EXERCISE BRIEF:
Reproduce the listing that follows with no differences at all.

EXERCISE DATA:

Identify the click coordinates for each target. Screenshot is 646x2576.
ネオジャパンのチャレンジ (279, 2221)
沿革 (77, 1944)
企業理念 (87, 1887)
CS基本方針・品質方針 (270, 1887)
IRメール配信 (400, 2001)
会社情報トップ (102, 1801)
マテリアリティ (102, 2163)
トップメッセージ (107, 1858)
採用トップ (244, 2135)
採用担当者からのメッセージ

ANSWER TO THIS PROBLEM:
Identify the click coordinates for each target. Screenshot is 646x2576.
ネオジャパンのチャレンジ (279, 2221)
沿革 (77, 1944)
企業理念 (87, 1887)
CS基本方針・品質方針 (270, 1887)
IRメール配信 (400, 2001)
会社情報トップ (102, 1801)
マテリアリティ (102, 2163)
トップメッセージ (107, 1858)
採用トップ (244, 2135)
採用担当者からのメッセージ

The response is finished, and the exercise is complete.